Solving pde with gaussian function

[nigels]

I just developed this model to describe an ecological process but have trouble solving the equation. My first question is: is the form even analytically solvable? And if so, what steps / references should I resort to? 'a', 'delta' and 'sigma' are all constants.

*Current reference book: Haberman (2003)

 

[Mute]

I'm not sure if it's analytically solvable, but one simplification you can make is to note that $y(x,t)\delta(1-y(x,t)) = \delta(1-y(x,t))$, as the delta function enforces y = 1, so for anything multiplying the delta function that has y in it you can set y to 1.

The fact that you have y inside the delta function does not give me any confidence that you can find an analytic solution to this. I would consider making some sort of approximation that gets you the same qualitative behavior but isn't quite as complicated. (You may still be forced to solve it numerically, however).

 

[nigels]

Sorry, $$\delta$$ here doesn't refer to the delta function but instead just a constant (decay rate of short-term memory). Would that make things quite different?

 

[Mute]

Ah, yes, that makes things very different. Sorry I missed that $\delta$ is a constant and not the delta function.

In that case, you might be able to find an analytical solution, but it's still hard because the equation is non-linear (and has a mixed partial derivative):

$$\frac{\partial}{\partial x}\frac{\partial y(x,t)}{\partial t} - \delta y(x,t)(1-y(x,t)) = a\exp\left(-\frac{x^2}{2\sigma}\right)$$

If $\delta$ is small you could perhaps do an expansion in powers of delta:

$$y(x,t) = y_0(x,t) + \delta y_1(x,t) + \delta^2 y_2(x,t) + \dots$$

Right now I'm not sure if there's a good way to get a closed form solution for any delta.

 

[sfs01]

You can get rid of the mixed derivative by making the change of variable x = u + v and t = u - v, which is going to leave you with a wave equation plus some extra terms, which would be a more standard form.

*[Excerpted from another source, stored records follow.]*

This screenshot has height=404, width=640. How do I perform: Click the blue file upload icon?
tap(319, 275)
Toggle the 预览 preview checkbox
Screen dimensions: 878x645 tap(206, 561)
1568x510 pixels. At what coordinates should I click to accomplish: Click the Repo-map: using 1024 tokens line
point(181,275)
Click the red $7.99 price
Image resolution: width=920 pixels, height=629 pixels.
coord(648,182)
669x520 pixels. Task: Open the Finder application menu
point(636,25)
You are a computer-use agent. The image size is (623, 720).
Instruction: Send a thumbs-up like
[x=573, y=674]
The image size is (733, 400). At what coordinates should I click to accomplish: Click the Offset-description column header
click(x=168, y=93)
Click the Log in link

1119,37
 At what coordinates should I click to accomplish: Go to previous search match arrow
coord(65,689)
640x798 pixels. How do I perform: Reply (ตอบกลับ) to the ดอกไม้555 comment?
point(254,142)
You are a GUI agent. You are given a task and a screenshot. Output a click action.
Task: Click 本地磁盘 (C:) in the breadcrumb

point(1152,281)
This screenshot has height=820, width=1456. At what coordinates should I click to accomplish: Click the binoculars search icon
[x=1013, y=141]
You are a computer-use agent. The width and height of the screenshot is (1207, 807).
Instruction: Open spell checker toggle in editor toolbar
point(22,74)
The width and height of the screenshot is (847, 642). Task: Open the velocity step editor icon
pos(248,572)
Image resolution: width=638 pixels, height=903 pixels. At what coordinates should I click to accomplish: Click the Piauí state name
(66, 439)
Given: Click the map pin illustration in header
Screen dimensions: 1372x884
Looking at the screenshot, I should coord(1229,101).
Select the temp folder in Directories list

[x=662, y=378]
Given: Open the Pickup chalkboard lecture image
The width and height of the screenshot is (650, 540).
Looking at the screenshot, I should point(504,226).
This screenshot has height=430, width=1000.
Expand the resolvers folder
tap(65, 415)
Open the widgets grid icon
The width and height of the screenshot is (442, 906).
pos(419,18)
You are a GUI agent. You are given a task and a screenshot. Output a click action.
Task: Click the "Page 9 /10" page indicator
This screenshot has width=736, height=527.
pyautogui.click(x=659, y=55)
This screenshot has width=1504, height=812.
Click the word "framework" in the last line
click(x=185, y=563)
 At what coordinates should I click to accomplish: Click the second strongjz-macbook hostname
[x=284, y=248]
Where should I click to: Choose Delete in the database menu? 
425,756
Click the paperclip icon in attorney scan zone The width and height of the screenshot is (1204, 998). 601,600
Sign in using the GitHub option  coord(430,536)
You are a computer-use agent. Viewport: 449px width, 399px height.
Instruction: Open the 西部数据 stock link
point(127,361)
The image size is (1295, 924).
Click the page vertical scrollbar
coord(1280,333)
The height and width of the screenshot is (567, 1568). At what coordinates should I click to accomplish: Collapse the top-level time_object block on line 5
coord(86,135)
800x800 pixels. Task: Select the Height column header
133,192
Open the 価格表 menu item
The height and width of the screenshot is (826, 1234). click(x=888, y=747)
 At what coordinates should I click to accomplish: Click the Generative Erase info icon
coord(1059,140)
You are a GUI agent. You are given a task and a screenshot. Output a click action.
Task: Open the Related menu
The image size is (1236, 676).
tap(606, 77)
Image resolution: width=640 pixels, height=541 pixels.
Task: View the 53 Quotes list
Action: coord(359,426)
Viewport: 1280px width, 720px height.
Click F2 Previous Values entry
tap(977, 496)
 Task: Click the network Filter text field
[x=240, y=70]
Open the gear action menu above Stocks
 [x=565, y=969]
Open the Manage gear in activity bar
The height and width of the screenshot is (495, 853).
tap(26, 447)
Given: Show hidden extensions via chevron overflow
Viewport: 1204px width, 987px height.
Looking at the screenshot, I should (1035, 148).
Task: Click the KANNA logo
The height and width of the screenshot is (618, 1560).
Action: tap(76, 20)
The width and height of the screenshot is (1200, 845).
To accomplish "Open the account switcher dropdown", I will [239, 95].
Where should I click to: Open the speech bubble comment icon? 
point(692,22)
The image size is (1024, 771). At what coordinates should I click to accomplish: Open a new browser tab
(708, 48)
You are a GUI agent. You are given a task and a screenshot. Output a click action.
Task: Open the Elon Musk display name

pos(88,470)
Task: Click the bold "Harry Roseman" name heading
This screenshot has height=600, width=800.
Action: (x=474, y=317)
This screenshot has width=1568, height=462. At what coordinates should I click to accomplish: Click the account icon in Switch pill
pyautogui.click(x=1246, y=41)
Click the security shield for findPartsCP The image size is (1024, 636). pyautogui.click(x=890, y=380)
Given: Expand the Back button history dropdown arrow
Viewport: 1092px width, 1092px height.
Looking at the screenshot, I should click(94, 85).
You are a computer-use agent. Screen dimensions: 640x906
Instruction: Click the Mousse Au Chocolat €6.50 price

Now still not sure how to solve it after that, the nonlinear term makes it quite tricky, although you could try to get a solution for delta = 0 (inhomogeneous wave equation) and use that as a starting point to get to a more general solution. However, the solution for delta = 0 will already include an integral over the Gaussian - i.e. the error function. So even if you can get an analytical solution for the whole thing, it's going to look quite nasty including integrals over erf etc.